Embedded rehabilitation is an important and necessary component of an effective trauma system that is associated with improved service and patient outcomes. Future research should examine prospectively how a dedicated rehabilitation service affects medium- and long-term patient-centred outcomes.
严重创伤是指严重且常常多处受伤,极有可能导致死亡或残留残疾。关于在创伤救治途径中嵌入康复治疗的效果,目前几乎没有可靠的证据。因此,创伤康复服务仍然是碎片化和整合不良的。本研究旨在确定在一个主要创伤中心(MTC)实施嵌入式康复服务后,对医院住院时间(LoS)、重症监护病房(ICU)LoS、30 天死亡率和格拉斯哥结局量表(GOS)的影响。
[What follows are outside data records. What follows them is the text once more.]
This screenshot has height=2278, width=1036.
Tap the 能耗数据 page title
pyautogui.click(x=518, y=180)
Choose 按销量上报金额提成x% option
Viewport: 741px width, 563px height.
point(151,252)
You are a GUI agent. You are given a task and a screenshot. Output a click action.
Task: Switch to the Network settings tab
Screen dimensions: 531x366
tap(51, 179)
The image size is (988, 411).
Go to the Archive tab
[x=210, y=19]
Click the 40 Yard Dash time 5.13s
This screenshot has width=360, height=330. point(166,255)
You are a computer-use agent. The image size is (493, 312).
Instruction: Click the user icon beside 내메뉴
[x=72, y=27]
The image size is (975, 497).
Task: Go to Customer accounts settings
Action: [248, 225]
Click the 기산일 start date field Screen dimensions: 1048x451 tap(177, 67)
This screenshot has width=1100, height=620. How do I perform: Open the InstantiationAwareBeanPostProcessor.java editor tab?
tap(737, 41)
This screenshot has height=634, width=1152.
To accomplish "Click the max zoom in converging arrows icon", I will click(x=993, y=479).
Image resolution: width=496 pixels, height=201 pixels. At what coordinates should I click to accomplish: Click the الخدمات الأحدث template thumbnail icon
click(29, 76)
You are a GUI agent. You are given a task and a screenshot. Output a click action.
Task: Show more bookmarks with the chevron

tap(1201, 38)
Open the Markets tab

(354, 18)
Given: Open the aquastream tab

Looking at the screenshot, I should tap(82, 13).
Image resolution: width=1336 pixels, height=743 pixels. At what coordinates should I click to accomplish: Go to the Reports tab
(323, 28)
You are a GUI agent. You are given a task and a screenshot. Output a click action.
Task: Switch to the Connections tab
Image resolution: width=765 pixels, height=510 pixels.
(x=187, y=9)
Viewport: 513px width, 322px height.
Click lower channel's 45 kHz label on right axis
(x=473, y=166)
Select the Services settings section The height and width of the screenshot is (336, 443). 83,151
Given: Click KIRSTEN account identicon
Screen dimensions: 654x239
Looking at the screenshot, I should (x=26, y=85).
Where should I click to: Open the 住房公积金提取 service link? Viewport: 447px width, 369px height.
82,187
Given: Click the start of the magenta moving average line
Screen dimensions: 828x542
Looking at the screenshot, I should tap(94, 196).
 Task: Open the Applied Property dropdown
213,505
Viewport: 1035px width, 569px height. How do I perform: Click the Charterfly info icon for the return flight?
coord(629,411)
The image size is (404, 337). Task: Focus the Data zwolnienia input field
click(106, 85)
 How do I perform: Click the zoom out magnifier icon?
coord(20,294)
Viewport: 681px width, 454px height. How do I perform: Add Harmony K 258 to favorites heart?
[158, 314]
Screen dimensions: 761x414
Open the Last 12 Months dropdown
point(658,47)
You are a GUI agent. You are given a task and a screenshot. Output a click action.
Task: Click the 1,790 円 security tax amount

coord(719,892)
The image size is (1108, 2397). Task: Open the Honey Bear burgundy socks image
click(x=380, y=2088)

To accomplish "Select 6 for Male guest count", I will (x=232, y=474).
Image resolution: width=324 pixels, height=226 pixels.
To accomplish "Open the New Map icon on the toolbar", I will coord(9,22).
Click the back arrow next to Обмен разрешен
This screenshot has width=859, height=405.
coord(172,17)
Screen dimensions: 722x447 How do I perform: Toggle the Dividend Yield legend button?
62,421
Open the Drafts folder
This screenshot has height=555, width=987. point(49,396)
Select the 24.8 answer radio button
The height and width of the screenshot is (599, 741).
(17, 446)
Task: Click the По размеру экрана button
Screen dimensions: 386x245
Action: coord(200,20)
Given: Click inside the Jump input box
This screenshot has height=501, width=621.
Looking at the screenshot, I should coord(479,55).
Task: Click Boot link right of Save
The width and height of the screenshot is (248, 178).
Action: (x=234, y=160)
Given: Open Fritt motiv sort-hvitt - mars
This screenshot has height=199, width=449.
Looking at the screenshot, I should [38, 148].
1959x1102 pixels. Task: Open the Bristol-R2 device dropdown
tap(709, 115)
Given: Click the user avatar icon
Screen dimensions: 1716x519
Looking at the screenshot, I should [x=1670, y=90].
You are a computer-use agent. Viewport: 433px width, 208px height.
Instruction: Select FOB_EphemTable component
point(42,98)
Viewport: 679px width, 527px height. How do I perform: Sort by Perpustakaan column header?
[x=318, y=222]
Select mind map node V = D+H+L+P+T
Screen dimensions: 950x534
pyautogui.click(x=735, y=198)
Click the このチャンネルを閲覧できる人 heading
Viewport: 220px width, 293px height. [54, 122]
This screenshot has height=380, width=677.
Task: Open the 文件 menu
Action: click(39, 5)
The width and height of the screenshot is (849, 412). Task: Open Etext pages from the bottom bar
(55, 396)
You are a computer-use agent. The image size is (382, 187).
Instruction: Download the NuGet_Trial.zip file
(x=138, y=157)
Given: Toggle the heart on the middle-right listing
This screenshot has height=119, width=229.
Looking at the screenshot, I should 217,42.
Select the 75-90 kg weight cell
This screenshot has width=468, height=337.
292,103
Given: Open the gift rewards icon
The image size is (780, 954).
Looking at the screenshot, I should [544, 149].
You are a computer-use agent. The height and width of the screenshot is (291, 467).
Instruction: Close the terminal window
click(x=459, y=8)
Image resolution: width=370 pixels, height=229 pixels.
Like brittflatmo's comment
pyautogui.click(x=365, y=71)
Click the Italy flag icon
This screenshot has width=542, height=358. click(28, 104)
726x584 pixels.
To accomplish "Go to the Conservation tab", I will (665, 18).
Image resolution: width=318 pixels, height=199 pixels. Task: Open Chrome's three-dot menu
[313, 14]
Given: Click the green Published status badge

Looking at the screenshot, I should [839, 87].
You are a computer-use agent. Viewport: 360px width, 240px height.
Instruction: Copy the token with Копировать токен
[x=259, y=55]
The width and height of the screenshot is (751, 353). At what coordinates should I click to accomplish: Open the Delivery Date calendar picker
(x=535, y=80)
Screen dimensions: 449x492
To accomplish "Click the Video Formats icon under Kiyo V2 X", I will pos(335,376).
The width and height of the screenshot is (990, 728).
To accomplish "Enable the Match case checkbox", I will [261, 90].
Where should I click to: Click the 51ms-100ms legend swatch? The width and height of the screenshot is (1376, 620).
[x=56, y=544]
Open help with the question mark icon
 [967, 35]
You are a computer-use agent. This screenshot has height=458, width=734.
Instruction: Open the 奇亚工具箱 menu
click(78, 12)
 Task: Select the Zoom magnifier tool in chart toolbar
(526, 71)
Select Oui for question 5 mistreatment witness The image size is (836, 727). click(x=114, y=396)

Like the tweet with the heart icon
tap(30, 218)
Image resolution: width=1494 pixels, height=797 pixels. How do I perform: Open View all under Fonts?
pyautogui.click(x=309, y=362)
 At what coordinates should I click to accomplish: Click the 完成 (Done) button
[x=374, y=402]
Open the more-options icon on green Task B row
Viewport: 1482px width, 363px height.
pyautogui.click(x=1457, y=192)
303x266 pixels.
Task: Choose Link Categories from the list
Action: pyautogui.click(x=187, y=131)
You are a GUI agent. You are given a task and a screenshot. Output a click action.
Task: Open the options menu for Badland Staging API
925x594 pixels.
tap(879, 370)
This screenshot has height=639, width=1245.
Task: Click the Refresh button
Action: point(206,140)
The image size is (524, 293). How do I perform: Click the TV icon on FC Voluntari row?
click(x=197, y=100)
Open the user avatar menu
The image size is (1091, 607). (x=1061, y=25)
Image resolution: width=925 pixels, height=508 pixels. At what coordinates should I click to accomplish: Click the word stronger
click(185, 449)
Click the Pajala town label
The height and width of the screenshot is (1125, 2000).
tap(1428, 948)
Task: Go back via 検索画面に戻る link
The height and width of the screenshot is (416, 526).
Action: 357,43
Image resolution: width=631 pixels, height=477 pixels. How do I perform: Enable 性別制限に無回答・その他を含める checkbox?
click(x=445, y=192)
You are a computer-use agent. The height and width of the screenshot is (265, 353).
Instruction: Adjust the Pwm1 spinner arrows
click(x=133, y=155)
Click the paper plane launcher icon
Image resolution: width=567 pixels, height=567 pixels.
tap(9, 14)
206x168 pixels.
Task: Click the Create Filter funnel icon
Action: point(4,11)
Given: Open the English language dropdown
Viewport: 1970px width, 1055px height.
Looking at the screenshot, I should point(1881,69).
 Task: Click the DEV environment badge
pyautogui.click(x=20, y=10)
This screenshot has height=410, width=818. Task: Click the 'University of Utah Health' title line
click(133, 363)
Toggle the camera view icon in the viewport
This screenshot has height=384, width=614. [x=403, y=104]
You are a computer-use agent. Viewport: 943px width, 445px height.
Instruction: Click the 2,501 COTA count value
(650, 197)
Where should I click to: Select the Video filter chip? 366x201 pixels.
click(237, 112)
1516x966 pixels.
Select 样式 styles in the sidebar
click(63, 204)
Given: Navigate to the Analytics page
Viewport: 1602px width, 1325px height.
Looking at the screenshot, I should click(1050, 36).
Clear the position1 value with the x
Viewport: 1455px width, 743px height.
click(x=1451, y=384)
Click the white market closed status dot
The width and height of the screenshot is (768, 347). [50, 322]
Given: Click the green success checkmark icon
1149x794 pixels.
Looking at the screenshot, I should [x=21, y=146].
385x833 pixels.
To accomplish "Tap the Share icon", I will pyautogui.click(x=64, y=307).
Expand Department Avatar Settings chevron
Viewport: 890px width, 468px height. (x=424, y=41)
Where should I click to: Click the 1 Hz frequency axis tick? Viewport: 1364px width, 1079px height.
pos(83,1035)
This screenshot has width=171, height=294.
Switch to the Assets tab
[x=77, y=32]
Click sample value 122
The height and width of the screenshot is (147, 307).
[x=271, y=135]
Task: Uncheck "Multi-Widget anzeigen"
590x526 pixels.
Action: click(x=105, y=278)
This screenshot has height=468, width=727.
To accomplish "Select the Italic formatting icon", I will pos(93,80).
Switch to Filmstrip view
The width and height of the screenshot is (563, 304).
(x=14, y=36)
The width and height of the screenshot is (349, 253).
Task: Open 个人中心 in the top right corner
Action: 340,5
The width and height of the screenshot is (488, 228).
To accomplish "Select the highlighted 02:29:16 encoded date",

对 MTC 中引入的康复服务进行回顾性前后观察性研究,该服务包括一个专门的 10 张病床的住院病房、协调康复中心和专门的多学科门诊诊所。整体医院 LOS、ICU LOS、30 天死亡率和 GOS 被选为结果衡量指标。在分析结果时,比较并控制了患者特征(年龄、性别、损伤机制、损伤严重程度评分、格拉斯哥昏迷量表和最受伤的身体部位)。
研究队列包括 6484 名患者,其中 4298 名是干预前患者,2186 名是干预后患者。与干预前队列相比,干预后队列的患者年龄更大(58.3 岁比 56.6 岁,p<0.001),损伤严重程度评分更高(48.7%>15 比 43.9%>15)。还观察到最受伤身体部位的中度但显著变化(p<0.001),影响四肢的损伤(25.8%至 24.9%)、脊柱(15.3%至 12.1%)、多处位置(11.3%至 10.7%)、腹部(2.7%至 2.4%)和面部/其他(1.9%至 1.5%)的损伤减少,影响头部(27.5%至 31.5%)和胸部(15.6%至 16.9%)的损伤增加。在控制两个时间段之间患者特征的变化后,整体医院 LOS 减少了 2.56 天(b=-2.56,p<0.001),ICU LOS 减少了 0.94 天(b=-0.96,p<0.001)。与干预前相比,干预后 30 天死亡率的风险降低了 31%(OR=0.69,95%CI=0.54 至 0.88),而 GOS 良好恢复的相对机会几乎增加了两倍(RR=1.94,CI=1.51 至 2.49)。
嵌入式康复是一个有效的创伤系统的重要和必要组成部分,它与改善服务和患者结果有关。未来的研究应前瞻性地研究专门的康复服务如何影响中、长期以患者为中心的结果。